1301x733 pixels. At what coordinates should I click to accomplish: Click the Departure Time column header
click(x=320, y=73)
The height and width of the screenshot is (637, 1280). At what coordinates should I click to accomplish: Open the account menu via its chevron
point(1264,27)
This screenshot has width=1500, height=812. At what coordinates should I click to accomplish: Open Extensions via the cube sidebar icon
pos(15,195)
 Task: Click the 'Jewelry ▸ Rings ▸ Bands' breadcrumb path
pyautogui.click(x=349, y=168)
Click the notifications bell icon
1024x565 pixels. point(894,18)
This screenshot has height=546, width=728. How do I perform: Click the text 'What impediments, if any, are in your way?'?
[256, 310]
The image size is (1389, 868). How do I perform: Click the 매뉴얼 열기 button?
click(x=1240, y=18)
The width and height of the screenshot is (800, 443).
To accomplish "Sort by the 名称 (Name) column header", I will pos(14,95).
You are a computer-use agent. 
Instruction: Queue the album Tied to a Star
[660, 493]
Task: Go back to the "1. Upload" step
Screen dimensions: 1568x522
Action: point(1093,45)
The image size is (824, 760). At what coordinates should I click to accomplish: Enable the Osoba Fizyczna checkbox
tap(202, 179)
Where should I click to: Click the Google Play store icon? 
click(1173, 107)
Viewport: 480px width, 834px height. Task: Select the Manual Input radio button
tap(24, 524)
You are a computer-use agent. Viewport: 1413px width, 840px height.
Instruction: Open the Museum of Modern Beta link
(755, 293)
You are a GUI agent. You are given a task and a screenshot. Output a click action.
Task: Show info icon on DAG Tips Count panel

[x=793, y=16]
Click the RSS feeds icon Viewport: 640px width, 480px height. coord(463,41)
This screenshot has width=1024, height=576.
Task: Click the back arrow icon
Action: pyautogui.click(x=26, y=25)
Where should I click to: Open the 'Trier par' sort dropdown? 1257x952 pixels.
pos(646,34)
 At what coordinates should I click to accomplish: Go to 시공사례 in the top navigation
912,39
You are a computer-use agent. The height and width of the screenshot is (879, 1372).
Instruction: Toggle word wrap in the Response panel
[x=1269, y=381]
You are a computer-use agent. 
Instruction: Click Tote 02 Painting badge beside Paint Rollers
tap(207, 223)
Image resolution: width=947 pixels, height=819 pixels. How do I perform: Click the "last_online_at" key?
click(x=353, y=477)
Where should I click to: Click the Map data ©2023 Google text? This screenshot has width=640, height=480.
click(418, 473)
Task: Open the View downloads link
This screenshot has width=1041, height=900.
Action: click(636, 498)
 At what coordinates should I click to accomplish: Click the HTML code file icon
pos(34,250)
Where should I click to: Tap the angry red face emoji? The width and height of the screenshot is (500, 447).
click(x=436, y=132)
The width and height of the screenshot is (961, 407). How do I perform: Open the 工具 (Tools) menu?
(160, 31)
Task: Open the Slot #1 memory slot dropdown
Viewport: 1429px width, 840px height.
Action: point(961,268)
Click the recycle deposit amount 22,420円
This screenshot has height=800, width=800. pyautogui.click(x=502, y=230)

-------------------------

What is needed
Whenever a line of the records holds the string "computer", pick it out and copy it.

Your response
You are a computer-use agent. 
You are a computer-use agent. Viewport: 1413px width, 840px height.
You are a computer-use agent. The height and width of the screenshot is (879, 1372).
You are a computer-use agent. 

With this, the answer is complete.